Monthly Archives: May 2017

Are You Shipping Me! Is Delivery Charging The Next Big Thing In Consumer Class Actions?

** Shipping and Handling Case Dismissed in California – Beginning of the End? **                                                                                                                                                                                        

By: Brent E. Johnson                                                                                                                                                   

Lately, there’s been quite a bit of buzz over a couple of lawsuits filed in California alleging that internet retailers are charging too much for shipping and handling:  Reider v. Electrolux Home Care Products, Inc., No. 8:17-cv-00026-JLS-DFM (C.D. Cal) and McCoy v. Omaha Steaks International, Inc., No. BC 658076 (Cal. Sup. Ct, L.A. Cnt’y).  Much of the reporting on these cases focuses on the possibility that this claim may be the next big thing in consumer class actions.  How likely is that?

The answer, of course, is “Who knows?”  But a closer inspection of the lawsuits suggests that this litigation too shall pass — and perhaps quickly.  First, both lawsuits were filed by Scott J. Ferrell, the founder of Pacific Trial Attorneys, who is no stranger to consumer class actions against online retailers having brought several under California’s Automatic Renewal Statute. California Business and Professions Code §17600, et seq.  But there hasn’t yet been a break out of these shipping and handling cases.  And second, the Electrolux action is over via a joint stipulation to dismiss filed just yesterday after the District Court granted Electrolux’s motion to dismiss with the observation that any attempt to amend would likely be futile.  Dkt. No. 30, May 8, 2017.

The plaintiff in Electrolux pursued a novel theory of liability in a case where it was undisputed that he was apprised of the shipping charges prior to purchase.  Indeed, there was no way plaintiff could have missed the disclosure because he had to actually choose between shipping options with different charges at the time of purchase:  Ground Service at $7.99; Second Day Air at $15.00; and Next Day Air at $25.00.  (He judiciously chose ground service given his purchase was for a $1.99 vacuum bag.)  Faced with those facts, plaintiff honed in on the unfair prong of California Business & Profession Code § 17200, which prohibits and makes actionable “unlawful, unfair or fraudulent” business practices.

While California courts have not addressed the unfair prong in consumer lawsuits, the Ninth Circuit has – holding that for a business practice to be unfair to consumers it must either:  (1) violate a “legislatively declared” policy; or (2) fail a balancing test that weighs the benefit to the company against the harm to consumers.  Lozano v.
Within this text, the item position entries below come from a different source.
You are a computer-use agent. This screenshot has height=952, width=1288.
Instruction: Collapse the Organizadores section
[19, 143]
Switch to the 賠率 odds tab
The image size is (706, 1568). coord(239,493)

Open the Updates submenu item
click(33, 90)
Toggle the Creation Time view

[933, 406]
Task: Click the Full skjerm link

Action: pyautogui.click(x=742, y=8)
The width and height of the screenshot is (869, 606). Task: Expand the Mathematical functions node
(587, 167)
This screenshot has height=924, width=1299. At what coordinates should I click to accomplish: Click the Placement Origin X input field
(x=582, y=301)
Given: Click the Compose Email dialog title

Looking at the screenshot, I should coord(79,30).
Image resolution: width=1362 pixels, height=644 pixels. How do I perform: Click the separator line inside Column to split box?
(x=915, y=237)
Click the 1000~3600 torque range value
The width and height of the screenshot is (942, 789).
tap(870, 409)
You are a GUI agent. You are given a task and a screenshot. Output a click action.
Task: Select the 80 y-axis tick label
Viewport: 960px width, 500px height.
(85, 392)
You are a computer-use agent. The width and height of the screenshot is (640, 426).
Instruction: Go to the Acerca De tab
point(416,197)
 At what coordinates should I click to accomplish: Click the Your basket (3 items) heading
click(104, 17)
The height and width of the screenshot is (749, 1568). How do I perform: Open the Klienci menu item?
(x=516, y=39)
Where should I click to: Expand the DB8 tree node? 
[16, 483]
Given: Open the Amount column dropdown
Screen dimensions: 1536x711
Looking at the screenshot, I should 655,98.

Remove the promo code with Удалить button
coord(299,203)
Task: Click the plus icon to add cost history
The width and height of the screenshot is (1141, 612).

AT&T Wireless Servs., Inc., 504 F.3d 718, 736 (9th Cir. 2007).  In Electrolux, the plaintiff argued that the guidelines of the Direct Marketing Association (“DMA”) that encourage retailers to make sure that their shipping and handling charges bear a reasonable relationship to the actual costs of shipping and handling and a 1980 FTC consent order prohibiting a car dealer from charging more than its actual costs in shipping cars to its showroom reflect a public policy against excessive shipping and handling charges and show that the balance tilts to consumers.

The District Court disagreed.  Dkt. No. 27, April 21, 2017. The “legislatively declared” policy was an easy call – neither the DMA nor the FTC are legislatures.  On the balancing test, the District Court found that there was simply no harm to the plaintiff and, therefore, nothing against which to balance Electrolux’s benefit.  Striking a blow for free markets everywhere, the court observed, “Online shoppers are aware that online merchants are in the business of making money and generating profit, and those looking for the best deals will find their way to the merchants who offer the best combination of quality, price, and service.”  In what should become known as the “Mini Bar Rule,” the court cited Searle v. Wyndham Int’l, Inc., 102 Cal. App. 4th 1327, 1330 (2002) – a case where plaintiffs unsuccessfully challenged a hotel chain’s mandatory 17% service charge:

“Perhaps the best analogy is the one made in Searle. The hotel room guest knows he could buy the $3 minibar candy for less at a neighborhood store. Perhaps he pays the high price so he can stay in his comfortable robe and enjoy the high-priced, in-room movie. In any event,“[t]he minibar patron, like the room service patron, is given both clear notice the service being offered comes at a hefty premium and the freedom to decline the service.” Searle, 102 Cal. App.4th at 1334.” (Dkt. No. 27 at 6).

The District Court in short order dispatched plaintiff’s Consumer Legal Remedies Act claim that the practice of charging inflated shipping and handling fees is deceptive because consumers believe that the charges are reasonably related to the company’s actual costs by noting that Electrolux makes no such representation.

But what of the second shipping and handling charge case —  McCoy v. Omaha Steaks International, Inc., CA Sup. Court, County of Los Angeles, Case No. BC 658076?  That case was filed in Los Angeles Superior Court on April 14, 2017 – a week before the District Court’s decision in Electrolux.  The claims are the same.  The support is the same.  We’ll have to wait and see if the superior court and the federal court agree.